Most days are pretty good. I look at the clock constantly, checking my progress. Each time I look, I have no idea what the time actually means. I know how many minutes a set of turns should take (Six, but if I get it down lower I am doing great!). I follow the patterns, thinking about where I can shave minutes, because that will give me just a little more time in case something comes up, a few more minutes just in case. The idea that a clock can tell me where I am in my workday just doesn't follow. Then, I pause, breathe, look at the clock and think, "Huh. That time already? Two hours? How did that happen?"
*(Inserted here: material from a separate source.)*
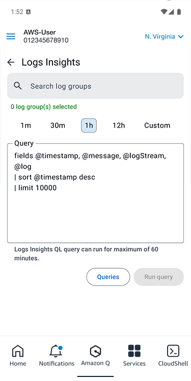Screen dimensions: 191x381
Task: Choose the 1h time range option
Action: coord(89,125)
I know how it happened, of course. I was watching the clock the whole time.

Monday, January 19, 2009

Perspective

The people working to put food out in the Washington, DC area right now? (I'm including servers and chefs, dishwashers, linehogs, bakers, baristas, bartenders, purveyors, hell even the delivery truck drivers. Especially delivery truck drivers.) Those are the people who seriously deserve respect and admiration. I mean, imagine you run a bakery, a good one, and on the average Tuesday you go through, say, 88 pounds of butter. Now imagine that your city's population is expected to quintuple almost overnight, stay that way for a few days and then return to normal. How much butter should you buy? How much product do you make? How do you make sure that your retail staff doesn't collapse with exhaustion before 9 am and still can manage a smile at 10? How do you deal with a dairy company that has every single one of its clients dealing with the same problems you have? How do you make sure your staff can even get to work?

I have images of prep cooks all over that city catching catnaps on sacks of flour. Servers who turn the corner and break out in sobs. Chefs standing at the pass reciting the Saint Crispen's Day speech from Henry V.
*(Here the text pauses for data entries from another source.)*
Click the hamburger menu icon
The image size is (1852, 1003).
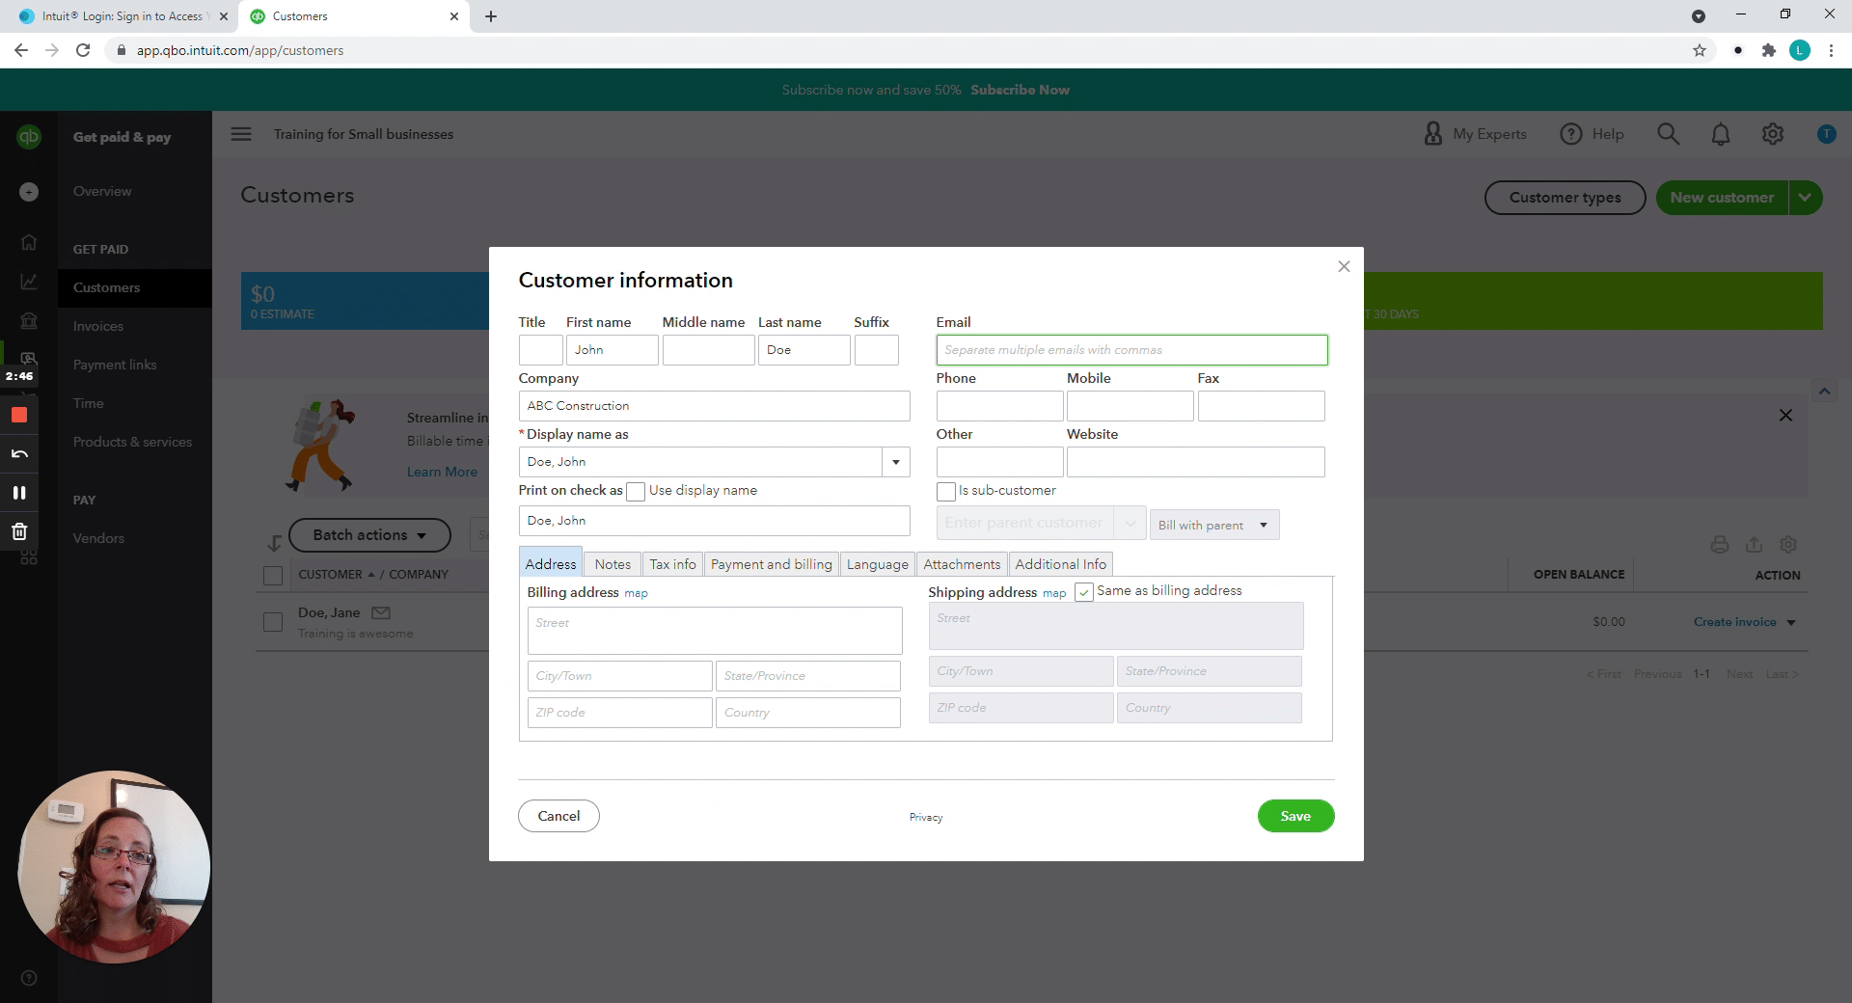tap(241, 134)
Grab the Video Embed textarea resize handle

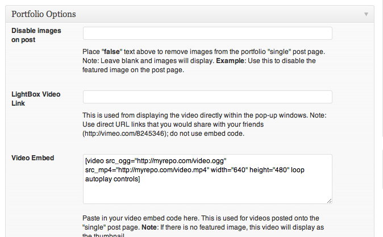point(329,200)
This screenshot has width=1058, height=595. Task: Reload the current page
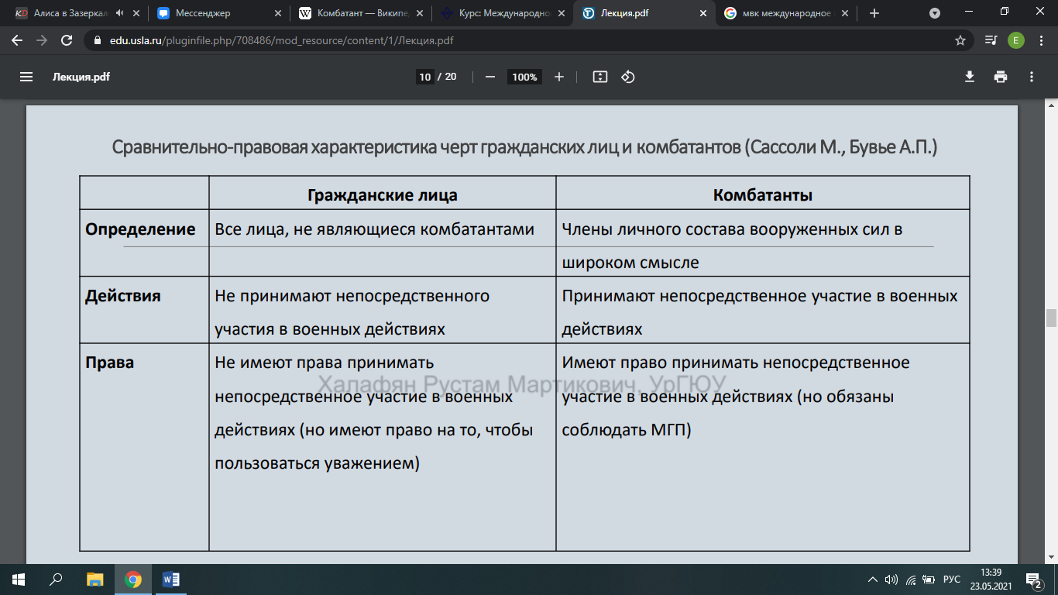[x=67, y=40]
Ok maybe not, but it would be appropriate, "Then he will strip his sleeves and show his scars and say These wounds I had on Inauguration Day".

Take care out there, ok?

And if you're in the DC area as one of the many witnesses to tomorrow's inauguration? Tip well.
OK, Tip well anyway, but you know what I mean.

Sunday, January 11, 2009

The Problems with Good Bread

1. It's time intensive.

2. Basic cost of goods is relatively cheap, and everyone knows it, so you can't charge enough to make much of a sustainable living off bread alone.
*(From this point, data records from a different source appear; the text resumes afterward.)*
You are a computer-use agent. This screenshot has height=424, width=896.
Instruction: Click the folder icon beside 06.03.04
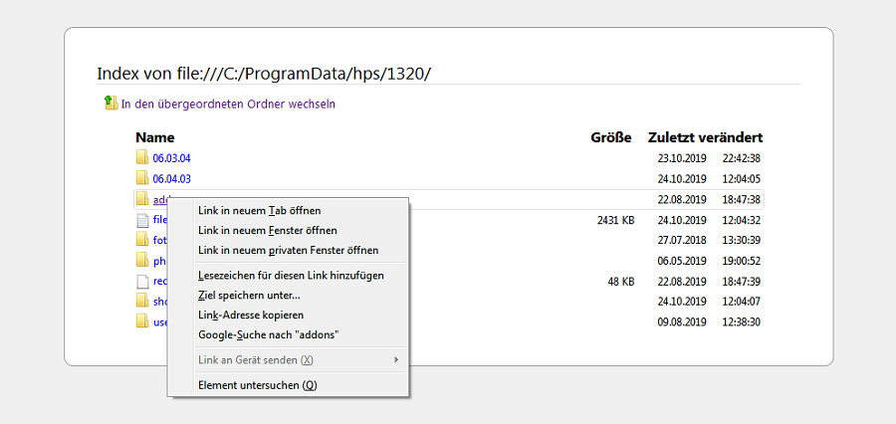coord(142,158)
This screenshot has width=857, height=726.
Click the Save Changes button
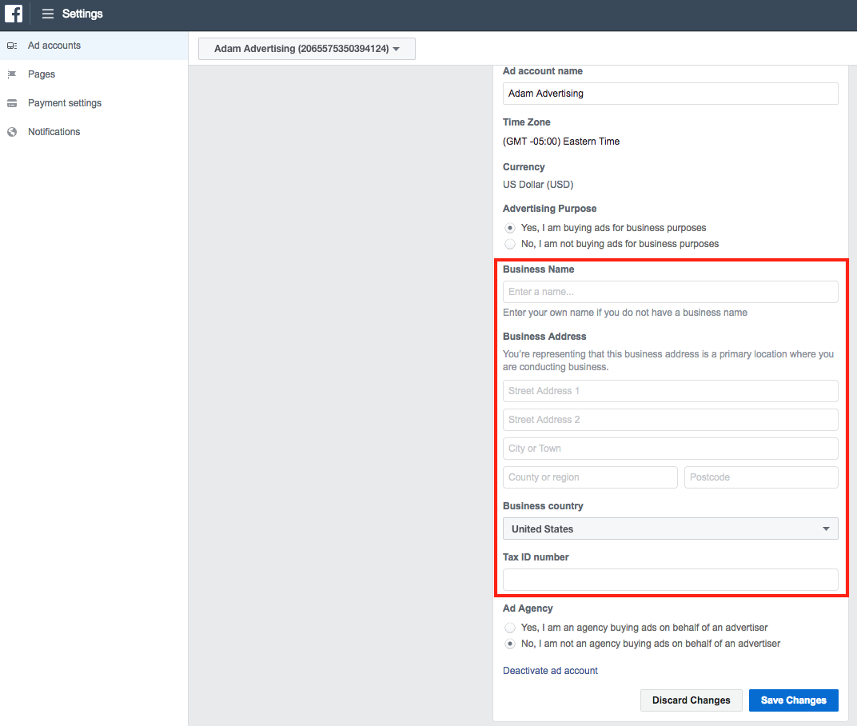click(793, 700)
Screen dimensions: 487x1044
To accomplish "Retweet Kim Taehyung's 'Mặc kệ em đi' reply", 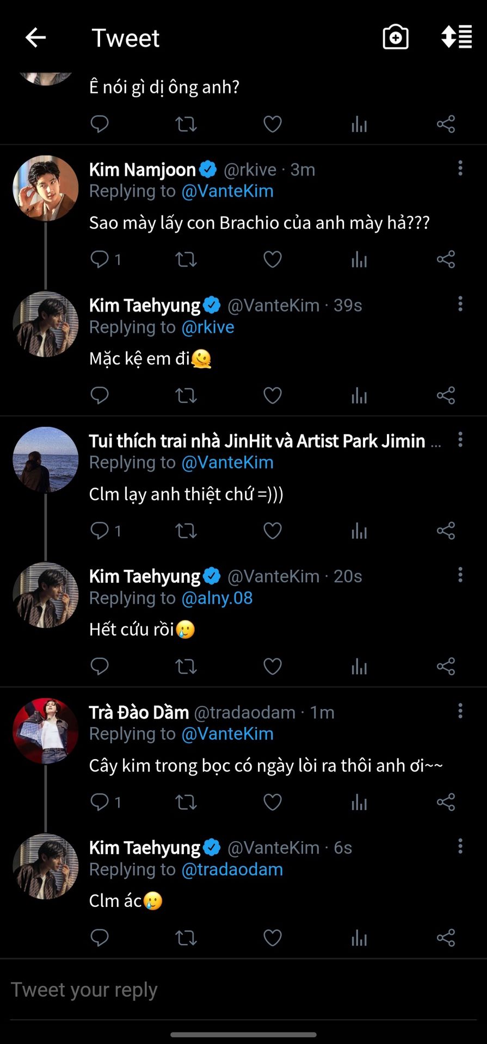I will 186,395.
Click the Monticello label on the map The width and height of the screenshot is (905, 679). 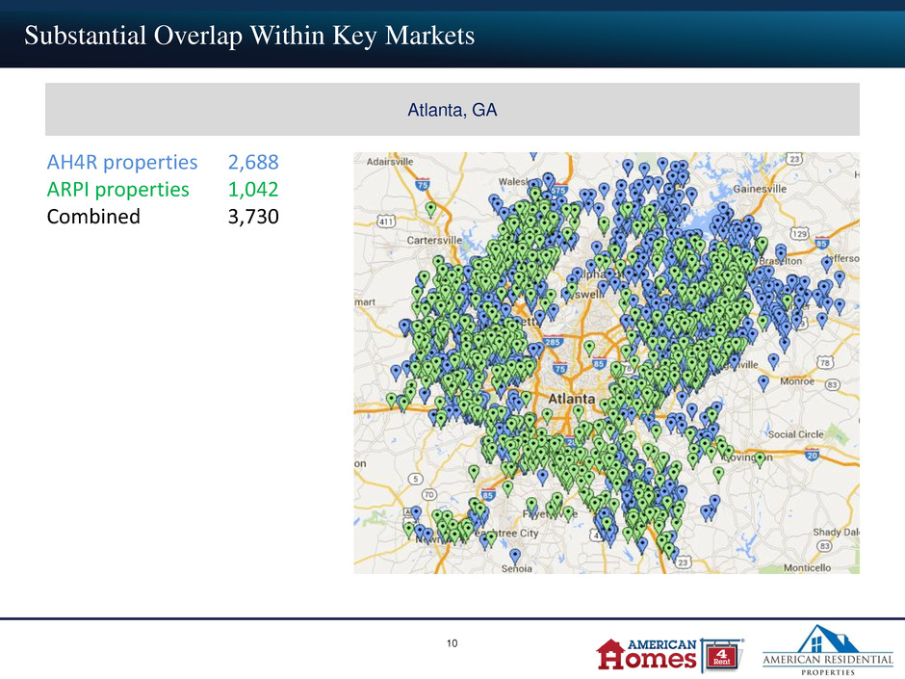[x=807, y=567]
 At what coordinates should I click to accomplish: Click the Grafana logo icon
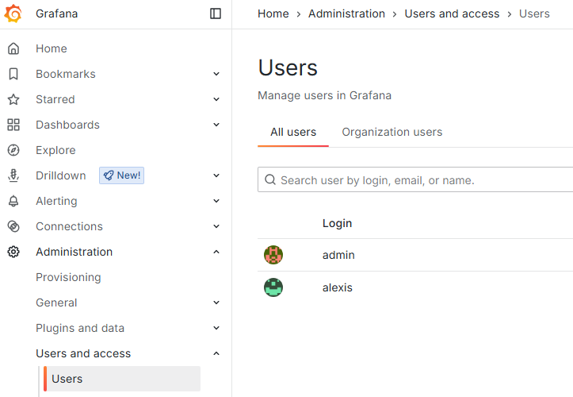(x=13, y=13)
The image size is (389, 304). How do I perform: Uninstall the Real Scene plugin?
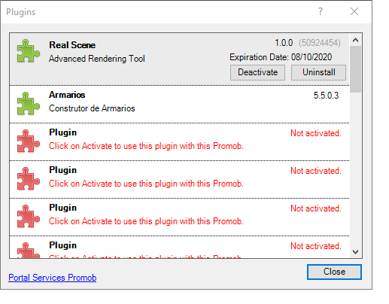[318, 72]
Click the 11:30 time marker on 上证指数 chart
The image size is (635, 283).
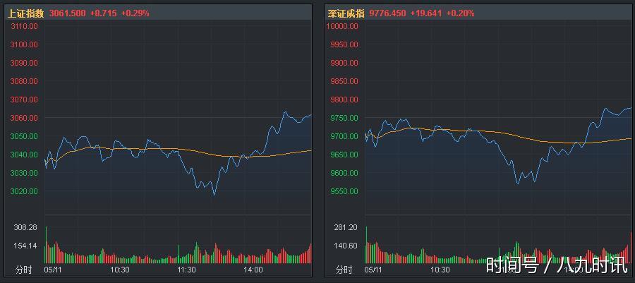coord(186,270)
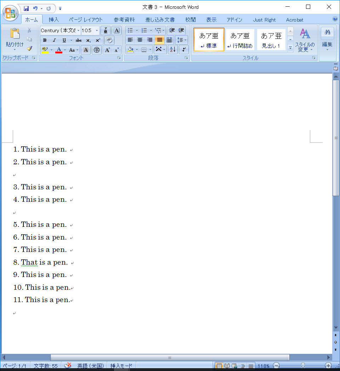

3. It has a very, very short shelf life. And you had better be able to come up with something to do with the leftovers when you have them.

4. The labor to make 15 loaves and 25 loves is similar, but you need to have something you can do with the other ten loaves, see #3.

5. Once you start feeding the bitch, you can't stop. It needs feeding at regular times, gets finicky about the day, the time, even the weather. And even if you are nice to it, there is no guarantee that your bread will be as nice today as it was yesterday. And if the bitch dies, it takes a while to get a new one going again. (Don't ask me what happened to the employee who threw away all the levain one morning.)

6. It requires special equipment. Not that a spiral mixer or a deck oven can't be used for other things, but for really good bread, that's thousands of extra dollars.

7. Every baker knows these things. They also know that there are wholesalers that they can just buy bread from and with everything else, it would just be so, so easy....

8. Everyone wants it. Why is this a liability? If you make enough to fill the need, it tends to be a dedicate your life to it or let it go choice. In this industry, which do you think works best for most small bakeries?

Scary list for a bread geek like me.

Find a bakery. If they make their own bread - and I said "make" not "bake" - start buying it. This is an affordable luxury even just once a week, and I don't think I need to list all the reasons why good bread is better than the preserved flour sponges that sell at the big chains. It's better than the "artisanal bread" from those same grocery chains because you know who made it, and can ask all the necessary questions, like, "Has this been frozen?". If the baker looks affronted at the thought, buy the bread.

I mean, look at the crust on this. I make good bread, but this? Totally worth $3.50.

Thursday, January 8, 2009

Man, when was the last time I plated something?

There is no such thing as a pastry job that covers all the possibilities. Not even an instructor can do that. So with each position, you get some of one kind of pastry work, none of another. Bread bakers don't make much ice cream. Chocolatiers don't do many pies.

Right now, I don't plate anything.

I miss it.

I haven't composed a dessert, I realize, since I moved here. There has been no swirling of sauces, no quenelles. My garnishes have served a savory function only.

I really, really miss it.

I realized I missed it when I found myself composing a plated trio of desserts for an upcoming potluck. Thankfully, the hostess is a friend and coworker, who understood my odd excitement when I started blathering ideas at her. Of course, I know this is only the beginning. There is a small part of my brain that plots imaginary cocktail and dessert parties, sighs wistfully at the photos of blogging line cooks and will only be satisfied when I add a few more recipes to my notebook. So, I'll do all that, at home, because it is the only place I have for plated desserts.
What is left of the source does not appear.